London has hundreds of first-rate restaurants that offer set lunch menus at enticing prices. Anyone who lives in the capital puts up with noise, traffic, crowds, high prices — but a glittering array of restaurants is one reason to stay amid the hurly-burly. Almost all restaurants make their real profits during the evening trade, which, in effect, subsidises the lunch service, so the midday meal can be a bargain.

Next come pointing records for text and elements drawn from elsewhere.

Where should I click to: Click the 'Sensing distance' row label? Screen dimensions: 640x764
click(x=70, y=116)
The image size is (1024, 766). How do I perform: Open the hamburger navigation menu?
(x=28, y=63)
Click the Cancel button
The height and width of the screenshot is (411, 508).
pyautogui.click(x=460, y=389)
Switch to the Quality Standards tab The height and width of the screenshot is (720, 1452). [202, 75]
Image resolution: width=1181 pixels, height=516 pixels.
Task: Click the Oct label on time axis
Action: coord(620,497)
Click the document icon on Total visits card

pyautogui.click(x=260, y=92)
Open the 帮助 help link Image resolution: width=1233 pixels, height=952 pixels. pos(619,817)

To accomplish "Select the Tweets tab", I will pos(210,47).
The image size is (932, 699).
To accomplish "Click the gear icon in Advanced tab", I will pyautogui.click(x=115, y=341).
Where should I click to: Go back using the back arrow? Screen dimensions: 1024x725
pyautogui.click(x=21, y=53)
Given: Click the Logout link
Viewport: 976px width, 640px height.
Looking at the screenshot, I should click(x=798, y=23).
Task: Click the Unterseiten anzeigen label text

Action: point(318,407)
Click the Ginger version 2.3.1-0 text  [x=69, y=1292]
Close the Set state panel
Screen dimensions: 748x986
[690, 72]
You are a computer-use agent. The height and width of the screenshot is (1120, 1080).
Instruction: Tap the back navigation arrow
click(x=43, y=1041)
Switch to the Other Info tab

Many modern managers spend their lunchtimes at the gym, preferring healthy calorie-burning exercise to the dangers and delights of a cooked meal. Good for them. I think they are missing a vital opportunity to be genuinely social, and to take advantage of one of life’s greatest pleasures — delicious food with interesting companions. Moreover, taking someone out to lunch is a way to discover a bit about their hinterland, or perhaps a step towards closing a big sale, or doing an important deal.

I recall a lunch at Pizza Express in Soho’s Dean Street in 1992 which ultimately enabled the takeover and successful float of that business — and that was the making of my career. Another extended lunch, in Edinburgh perhaps 20 years ago, led to me becoming co-owner of the largest group of venues at the city’s Festival Fringe.

Years ago I owned the most fabled lunch venue in Britain, The Ivy near Covent Garden. In a single room there used to gather an amazing concentration of media big-shots and showbiz stars, as well as politicians and tycoons. Now the rich, powerful and famous are scattered across many dozens of desirable restaurants: never again will there be one dominant place to have lunch, simply because there is so much choice.

Of course, eating out disrupts the flow of the working day, and it takes effort to book and travel to and from the chosen restaurant. Yet that is the point: an appointment for luncheon is a serious commitment. It should also be a highlight of the day, something to look forward to, a modest treat amid all the more tedious aspects of a working life, such as commuting and administration.

As Keith Waterhouse wrote, it feels a little like playing truant. A decent lunch can make the difference between a dull day and a congenial one.